BY LORETTA B MANELE
Growth prospects for pacific island countries like Solomon Islands is lower compared to Emerging Market Developing Economies (EMDEs).
Lodewijk Smets, Solomon Islands economist from World Bank said this in a recent interview with the media.
Regarding World Bank’s latest Pacific Economic Update on “Diminishing Growth amid Global Uncertainty: Ramping up Investment in the Pacific” report, he said one of the comparisons they make is between Solomon Islands and EMDEs.
Smets said what stands out is that the growth prospects for the pacific are lower to emerging markets.
He explained that emerging markets like countries in Africa, countries in South America and other emerging markets are expected to grow their economies more than pacific islands countries.
Smets said this should ring a bell.
“What is the issue here? How come other economies, developing countries, are able to grow more or at higher rates than the Pacific?”
Smets said the report highlights a few reasons for this.
The first one as mentioned is “lack of investment” in the pacific countries as compared to other emerging markets.

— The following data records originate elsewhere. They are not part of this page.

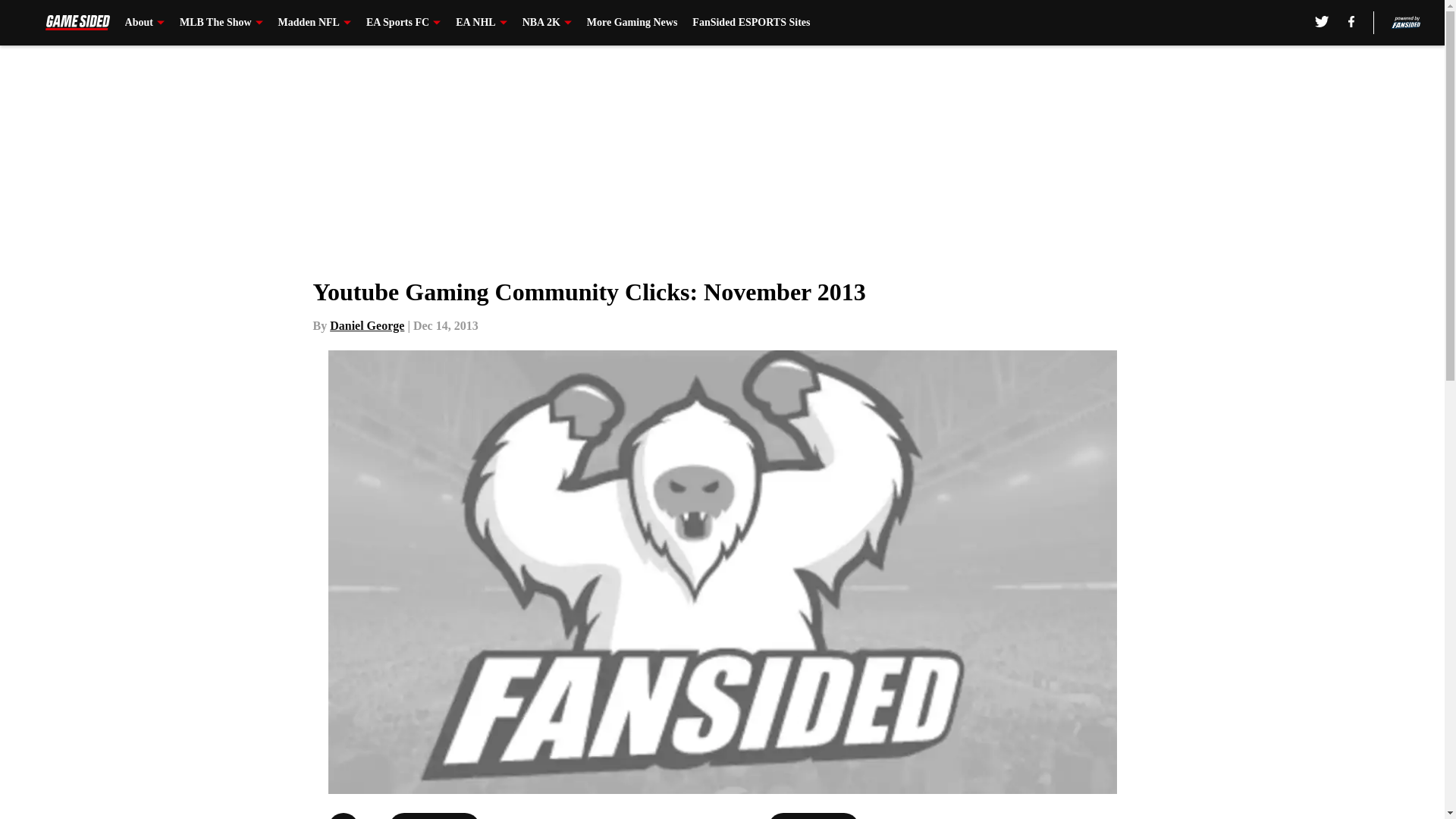
FanSided ESPORTS Sites (751, 22)
More Gaming News (632, 22)
Next (813, 816)
Prev (433, 816)
Daniel George (367, 325)
Given the description of an element on the screen output the (x, y) to click on. 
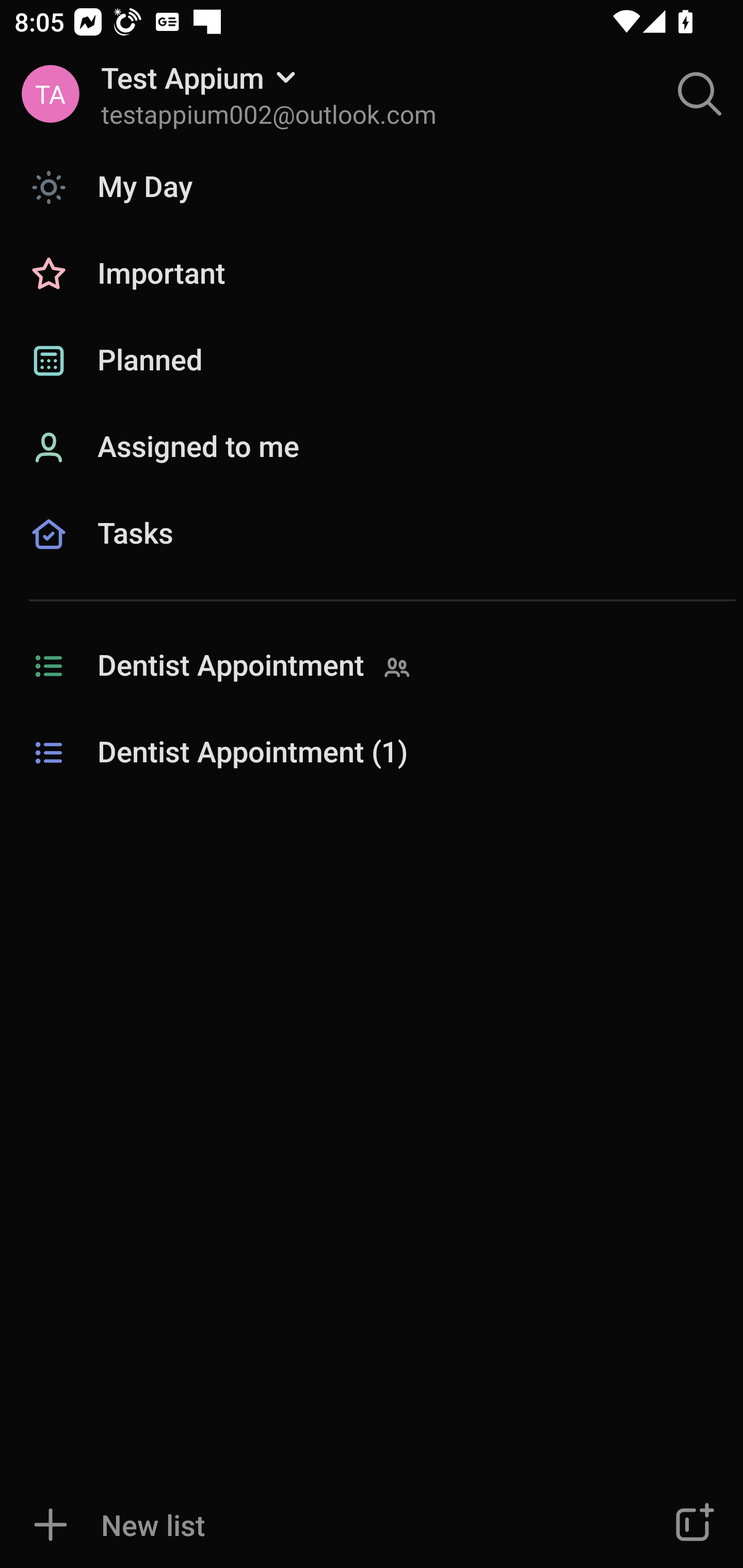
Enter search (699, 93)
My Day, 0 tasks My Day (371, 187)
Important, 0 tasks Important (371, 274)
Planned, 0 tasks Planned (371, 361)
Assigned to me, 0 tasks Assigned to me (371, 447)
Tasks (371, 556)
Dentist Appointment (1) (371, 753)
New list (312, 1524)
Create group (692, 1524)
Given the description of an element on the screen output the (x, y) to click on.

“So, in other markets, in other developing countries, there’s more investment taking place and investment leads to economic growth because there’s machinery, there’s tools, there’s new factories being set up”
Smets expressed that investment like this is good for the economy.
The second reason for the difference in growth prospects between pacific island countries and the EMDEs is that pacific countries are very vulnerable to climate disasters.
Smets said these are two important factors why growth prospects and the growth outlook is lower for pacific countries than those of emerging markets.